You might think tax avoidance is your primary concern, but there’s a bigger reason for you to repay any money you take out of your 401(k). Every minute that money is out of your retirement savings means another minute that money isn’t making more money for your retirement.
“Lower balances mean less capital to produce income in retirement,” says Dr. Guy Baker, Founder of Wealth Teams Alliance in Irvine, California. “It would be great to be able to repay the withdrawals, but it is unlikely many will be able to afford to do so.

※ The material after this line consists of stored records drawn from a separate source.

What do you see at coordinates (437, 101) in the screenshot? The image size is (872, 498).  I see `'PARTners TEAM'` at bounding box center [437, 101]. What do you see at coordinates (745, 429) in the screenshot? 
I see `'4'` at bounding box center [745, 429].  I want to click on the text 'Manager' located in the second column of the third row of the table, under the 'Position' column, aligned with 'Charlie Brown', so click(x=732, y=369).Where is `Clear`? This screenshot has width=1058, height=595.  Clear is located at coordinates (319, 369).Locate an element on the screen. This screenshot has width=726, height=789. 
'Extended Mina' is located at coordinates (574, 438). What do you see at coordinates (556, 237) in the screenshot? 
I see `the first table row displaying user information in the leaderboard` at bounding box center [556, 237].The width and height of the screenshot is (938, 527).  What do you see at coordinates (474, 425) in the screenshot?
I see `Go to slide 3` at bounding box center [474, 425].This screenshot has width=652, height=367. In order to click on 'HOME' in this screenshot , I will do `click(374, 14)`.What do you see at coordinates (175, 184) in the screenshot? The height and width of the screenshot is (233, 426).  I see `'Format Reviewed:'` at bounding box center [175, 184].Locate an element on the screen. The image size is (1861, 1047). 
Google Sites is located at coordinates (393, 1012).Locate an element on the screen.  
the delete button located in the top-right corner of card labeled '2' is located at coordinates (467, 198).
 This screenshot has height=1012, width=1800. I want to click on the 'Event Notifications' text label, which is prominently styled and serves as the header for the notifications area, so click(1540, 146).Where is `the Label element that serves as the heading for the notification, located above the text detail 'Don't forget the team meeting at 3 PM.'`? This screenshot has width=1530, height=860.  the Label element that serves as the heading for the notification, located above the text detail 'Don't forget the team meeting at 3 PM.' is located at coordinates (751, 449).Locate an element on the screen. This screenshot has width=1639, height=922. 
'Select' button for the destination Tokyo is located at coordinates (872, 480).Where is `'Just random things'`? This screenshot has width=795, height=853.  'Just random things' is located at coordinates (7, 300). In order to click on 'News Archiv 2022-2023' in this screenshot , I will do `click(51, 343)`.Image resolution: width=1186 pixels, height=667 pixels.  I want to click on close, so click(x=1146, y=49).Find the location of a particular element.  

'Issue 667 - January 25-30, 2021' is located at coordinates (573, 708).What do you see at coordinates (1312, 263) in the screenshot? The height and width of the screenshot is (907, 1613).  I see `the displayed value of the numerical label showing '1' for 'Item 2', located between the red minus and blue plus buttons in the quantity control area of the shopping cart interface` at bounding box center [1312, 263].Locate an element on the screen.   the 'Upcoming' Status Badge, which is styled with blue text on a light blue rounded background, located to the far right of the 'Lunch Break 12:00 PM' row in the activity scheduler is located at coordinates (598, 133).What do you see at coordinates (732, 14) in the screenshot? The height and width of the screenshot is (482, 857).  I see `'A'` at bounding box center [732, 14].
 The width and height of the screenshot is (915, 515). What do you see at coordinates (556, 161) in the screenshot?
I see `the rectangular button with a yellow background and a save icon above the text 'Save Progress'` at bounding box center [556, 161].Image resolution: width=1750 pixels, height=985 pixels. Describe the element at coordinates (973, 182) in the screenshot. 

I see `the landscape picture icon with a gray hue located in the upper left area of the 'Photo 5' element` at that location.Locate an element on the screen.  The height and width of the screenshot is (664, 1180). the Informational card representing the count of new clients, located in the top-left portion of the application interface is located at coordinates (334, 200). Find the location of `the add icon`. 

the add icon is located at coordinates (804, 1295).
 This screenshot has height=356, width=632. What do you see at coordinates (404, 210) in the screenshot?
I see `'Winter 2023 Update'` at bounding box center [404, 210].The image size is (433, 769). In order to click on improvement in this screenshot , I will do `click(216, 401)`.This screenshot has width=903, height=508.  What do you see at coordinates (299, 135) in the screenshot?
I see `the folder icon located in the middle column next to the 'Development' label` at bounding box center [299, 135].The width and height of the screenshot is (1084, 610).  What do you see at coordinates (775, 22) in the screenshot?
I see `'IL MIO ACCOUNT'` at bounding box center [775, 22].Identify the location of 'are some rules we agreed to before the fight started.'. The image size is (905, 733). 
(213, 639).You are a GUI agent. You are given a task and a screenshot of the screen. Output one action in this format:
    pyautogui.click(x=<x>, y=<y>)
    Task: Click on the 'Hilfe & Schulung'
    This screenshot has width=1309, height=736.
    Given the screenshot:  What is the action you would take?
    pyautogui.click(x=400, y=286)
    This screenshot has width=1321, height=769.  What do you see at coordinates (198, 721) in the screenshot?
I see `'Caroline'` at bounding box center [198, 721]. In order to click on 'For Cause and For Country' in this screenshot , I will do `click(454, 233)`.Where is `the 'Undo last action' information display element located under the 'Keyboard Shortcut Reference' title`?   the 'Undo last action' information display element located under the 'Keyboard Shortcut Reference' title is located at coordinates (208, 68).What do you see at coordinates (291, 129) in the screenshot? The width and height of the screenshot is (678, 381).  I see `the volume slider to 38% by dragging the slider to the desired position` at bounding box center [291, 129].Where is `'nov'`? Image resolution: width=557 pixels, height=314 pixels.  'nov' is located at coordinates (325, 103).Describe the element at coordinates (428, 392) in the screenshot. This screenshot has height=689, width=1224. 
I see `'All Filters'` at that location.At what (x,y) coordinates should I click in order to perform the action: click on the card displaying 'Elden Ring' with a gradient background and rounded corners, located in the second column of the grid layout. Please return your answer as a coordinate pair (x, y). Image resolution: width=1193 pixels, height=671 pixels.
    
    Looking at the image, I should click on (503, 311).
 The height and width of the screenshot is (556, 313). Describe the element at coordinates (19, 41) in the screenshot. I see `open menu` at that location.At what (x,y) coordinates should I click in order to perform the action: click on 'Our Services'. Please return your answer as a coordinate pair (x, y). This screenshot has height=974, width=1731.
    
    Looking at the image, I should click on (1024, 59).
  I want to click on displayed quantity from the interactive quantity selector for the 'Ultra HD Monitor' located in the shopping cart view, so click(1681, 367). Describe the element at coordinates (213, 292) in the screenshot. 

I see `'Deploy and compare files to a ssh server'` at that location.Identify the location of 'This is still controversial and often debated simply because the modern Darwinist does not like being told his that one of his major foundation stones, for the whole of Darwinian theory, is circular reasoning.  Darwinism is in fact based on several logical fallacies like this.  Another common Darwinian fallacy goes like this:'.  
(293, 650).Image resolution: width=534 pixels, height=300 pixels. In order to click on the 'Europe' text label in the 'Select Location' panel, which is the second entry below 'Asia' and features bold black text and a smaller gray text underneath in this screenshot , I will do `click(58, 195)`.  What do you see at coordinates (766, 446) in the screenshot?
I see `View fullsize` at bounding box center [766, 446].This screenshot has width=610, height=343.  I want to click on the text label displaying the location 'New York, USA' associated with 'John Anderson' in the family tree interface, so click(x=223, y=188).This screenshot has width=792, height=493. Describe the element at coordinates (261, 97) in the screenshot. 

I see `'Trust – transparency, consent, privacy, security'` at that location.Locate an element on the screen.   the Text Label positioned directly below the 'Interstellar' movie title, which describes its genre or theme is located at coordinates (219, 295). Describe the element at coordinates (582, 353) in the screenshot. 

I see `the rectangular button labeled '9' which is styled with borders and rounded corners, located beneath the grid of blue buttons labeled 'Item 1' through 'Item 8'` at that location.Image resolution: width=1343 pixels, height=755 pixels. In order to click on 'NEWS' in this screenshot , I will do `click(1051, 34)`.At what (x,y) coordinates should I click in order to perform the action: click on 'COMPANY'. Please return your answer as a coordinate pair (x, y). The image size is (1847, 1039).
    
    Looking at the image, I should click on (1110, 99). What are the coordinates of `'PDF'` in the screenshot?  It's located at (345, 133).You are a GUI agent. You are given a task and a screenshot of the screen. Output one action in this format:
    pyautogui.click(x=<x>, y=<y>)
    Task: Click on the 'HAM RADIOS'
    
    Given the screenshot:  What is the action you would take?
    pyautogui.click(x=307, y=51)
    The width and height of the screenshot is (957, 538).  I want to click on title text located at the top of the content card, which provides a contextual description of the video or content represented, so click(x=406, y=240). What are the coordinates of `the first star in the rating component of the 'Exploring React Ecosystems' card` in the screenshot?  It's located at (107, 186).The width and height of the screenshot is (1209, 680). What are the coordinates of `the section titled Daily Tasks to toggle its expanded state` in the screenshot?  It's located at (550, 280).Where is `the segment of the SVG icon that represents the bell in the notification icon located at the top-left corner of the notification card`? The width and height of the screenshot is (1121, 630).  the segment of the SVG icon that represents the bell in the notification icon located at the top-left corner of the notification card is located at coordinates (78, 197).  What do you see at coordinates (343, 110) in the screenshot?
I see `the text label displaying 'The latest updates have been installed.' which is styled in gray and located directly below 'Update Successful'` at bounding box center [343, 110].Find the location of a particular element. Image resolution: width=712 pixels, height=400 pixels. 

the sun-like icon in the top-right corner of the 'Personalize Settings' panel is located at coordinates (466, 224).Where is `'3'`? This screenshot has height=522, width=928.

The better way is to increase or at least maintain the current level of savings.”
The problem with failure to repay any 401(k) has repercussions beyond whether it is a CARES Act withdrawal or not.
“According to Deloitte, a typical 401(k) borrower who defaults on a 401(k) loan loses $300,000 of financial security at retirement because of taxes, penalties and foregone returns on their investment,” says Pam Krueger, Founder and CEO of Wealthramp in Tiburon, California. “Those who take hardship withdrawals and don’t replace that money lose out on all the compounded tax deferred growth benefits they’d realize over the decades which could easily be the biggest driver of their future wealth.”
In the end, you have two compelling reasons to repay your CARES Act withdrawal as soon as possible. Without doing so, “you will have to pay taxes plus you will lose the future benefit of compound investment gains,” says Melody Juge, Senior Partner and Founder at Life Income Management in Western North Carolina.
Don’t allow the spirit of good intentions to pave your road to a retirement that will be short of funds.